In 2021, Michael Russell included Toki in The Oregonian's list of "Portland's best new restaurants of 2021 (and 2020)" and recommended "noodles, dumplings, the lunch doshirak with mackerel and fried chicken in all its forms". He later included the restaurant in The Oregonian's 2023 list of Portland's ten best new brunches and 2024 list of the year's 21 "most painful" restaurant and bar closures in the city.

Toki was included in several Eater Portland lists in 2021: Alex Frane included the restaurant in "17 Spots to Grab Amazing Breakfast Sandwiches", Nick Woo and Nick Townsend included the Korean fried chicken in "14 Real-Deal Fried Chicken Spots in Portland", and Zoe Baillargeon included the Buldak-ra-Bboki in "Where to Find the Cheesiest Dishes in Portland and Beyond". Additionally, the website's Brooke Jackson-Glidden said Toki "has become a must-visit spot for downtown brunch". The business was included in Eater Portland's 2022 overview of "Where to Eat and Drink in Downtown Portland".
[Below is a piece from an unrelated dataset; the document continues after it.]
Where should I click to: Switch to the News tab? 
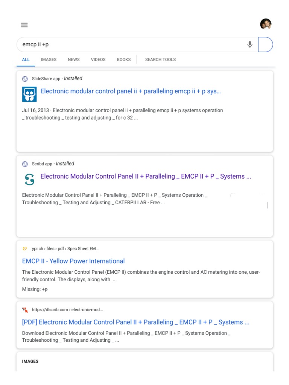74,60
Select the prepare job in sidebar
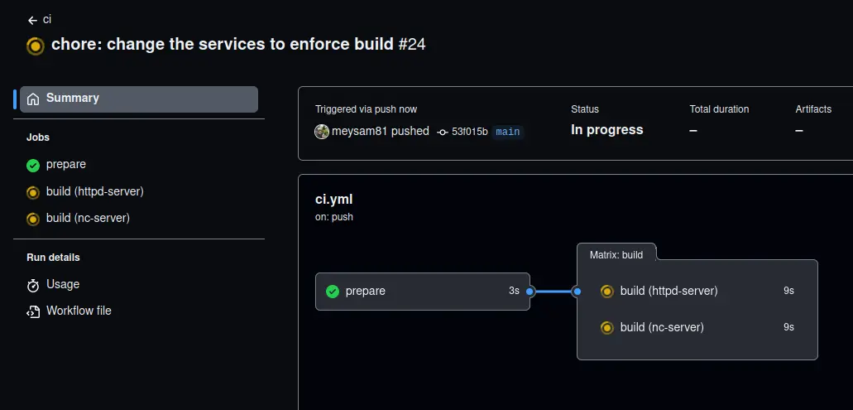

Portland Monthly included the pork belly breakfast sandwich in a 2021 list of "11 Breakfast Sandwiches to Get You out of Bed". The magazine's Katherine Chew Hamilton also included the restaurant in an overview of the city's best fried chicken. Portland Monthly included the omurice in a 2022 list of "The 12 Best Breakfasts in Portland". In 2023, Cho was one of 18 Portland industry professionals deemed "rising stars" by the restaurant resource and trade publication StarChefs.